You’re Not Imagining It: The Squeeze in Senior Care

If the care world feels confusing, rushed, or strangely uncomfortable — you’re not imagining it. You’re stepping into what we call the squeeze.

Everyone sees the closures, but almost no one knows how we got here. Families assume they’re entering a “system,” but the system they imagine — the one with built-in pathways, handoffs, and predictable support — mostly doesn’t exist anymore.

Instead, families are entering something narrower and more fragile than they expected. And no one tells them that ahead of time.

The squeeze shows up quietly at first:
• fewer options than expected
• longer waitlists
• shorter rehab stays
• and more responsibility landing with the family

Most families feel the squeeze emotionally before they understand it. The questions sound like:

“Why is this suddenly my job?”
“Why is every decision so rushed?”
“Why doesn’t anyone have a real answer?”
“How did we get here?”

Those questions aren’t signs you’re failing — they’re signs you’re seeing the squeeze up close.
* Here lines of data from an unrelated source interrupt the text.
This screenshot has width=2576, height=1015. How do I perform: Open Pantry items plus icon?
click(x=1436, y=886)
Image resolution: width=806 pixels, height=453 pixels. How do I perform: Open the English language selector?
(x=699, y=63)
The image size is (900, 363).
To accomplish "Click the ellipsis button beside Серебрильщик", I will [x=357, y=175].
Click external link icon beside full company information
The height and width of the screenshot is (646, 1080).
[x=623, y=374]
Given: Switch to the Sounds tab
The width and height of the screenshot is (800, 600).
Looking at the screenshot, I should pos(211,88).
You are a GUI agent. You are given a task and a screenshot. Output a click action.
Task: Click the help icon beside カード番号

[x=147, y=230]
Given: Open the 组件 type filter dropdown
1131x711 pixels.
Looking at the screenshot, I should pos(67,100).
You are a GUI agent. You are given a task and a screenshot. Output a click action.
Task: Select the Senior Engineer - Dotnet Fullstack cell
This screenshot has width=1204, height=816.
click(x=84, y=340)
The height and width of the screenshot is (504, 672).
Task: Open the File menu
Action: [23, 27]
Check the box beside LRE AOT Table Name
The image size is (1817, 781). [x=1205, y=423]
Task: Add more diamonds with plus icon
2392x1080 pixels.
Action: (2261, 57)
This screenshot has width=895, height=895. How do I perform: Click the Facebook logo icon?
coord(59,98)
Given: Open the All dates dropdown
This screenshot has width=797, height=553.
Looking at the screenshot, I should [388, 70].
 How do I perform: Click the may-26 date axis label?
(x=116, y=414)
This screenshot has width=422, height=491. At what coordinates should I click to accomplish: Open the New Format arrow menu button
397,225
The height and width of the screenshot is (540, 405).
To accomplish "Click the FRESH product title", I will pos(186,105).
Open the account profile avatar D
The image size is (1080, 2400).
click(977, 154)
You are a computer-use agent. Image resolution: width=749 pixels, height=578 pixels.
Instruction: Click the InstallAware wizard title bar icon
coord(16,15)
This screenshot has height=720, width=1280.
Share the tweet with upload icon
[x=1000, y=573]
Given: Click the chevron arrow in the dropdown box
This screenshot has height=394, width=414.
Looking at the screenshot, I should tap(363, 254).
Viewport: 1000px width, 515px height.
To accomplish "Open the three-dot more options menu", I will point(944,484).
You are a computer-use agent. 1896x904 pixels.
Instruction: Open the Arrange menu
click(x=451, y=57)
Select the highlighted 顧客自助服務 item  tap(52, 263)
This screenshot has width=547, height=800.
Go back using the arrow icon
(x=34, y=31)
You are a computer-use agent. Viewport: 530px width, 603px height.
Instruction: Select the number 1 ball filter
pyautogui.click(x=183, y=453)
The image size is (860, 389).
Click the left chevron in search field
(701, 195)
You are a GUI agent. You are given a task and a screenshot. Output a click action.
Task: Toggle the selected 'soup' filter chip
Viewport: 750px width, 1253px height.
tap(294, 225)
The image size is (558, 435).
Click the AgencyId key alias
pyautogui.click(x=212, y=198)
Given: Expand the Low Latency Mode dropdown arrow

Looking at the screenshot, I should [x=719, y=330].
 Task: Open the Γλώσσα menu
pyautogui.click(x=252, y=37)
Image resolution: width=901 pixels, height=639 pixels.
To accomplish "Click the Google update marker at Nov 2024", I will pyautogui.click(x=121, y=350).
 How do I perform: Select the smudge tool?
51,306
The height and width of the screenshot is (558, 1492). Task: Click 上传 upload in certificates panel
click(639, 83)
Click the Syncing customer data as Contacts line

Here’s the part most people never learn: aging in place depends on small, local senior living communities that keep elders close to home. These communities carry more pressure than families ever see — regulation, staffing, perception, expectations — and still hold the line for aging in place.

Meanwhile, the assumption that “bigger means better” or “corporate means more care” rarely matches what families actually experience.

Most families don’t see the workforce shortage — they just feel the squeeze at home. The squeeze is what happens when choices shrink, timelines compress, and responsibility shifts to the family without warning or explanation.

People see communities close, but don’t understand why. They sense the support thinning, but don’t know what to call it. They feel the responsibility, but assume it’s personal.

It isn’t personal. It’s structural.

No family should have to learn this in crisis.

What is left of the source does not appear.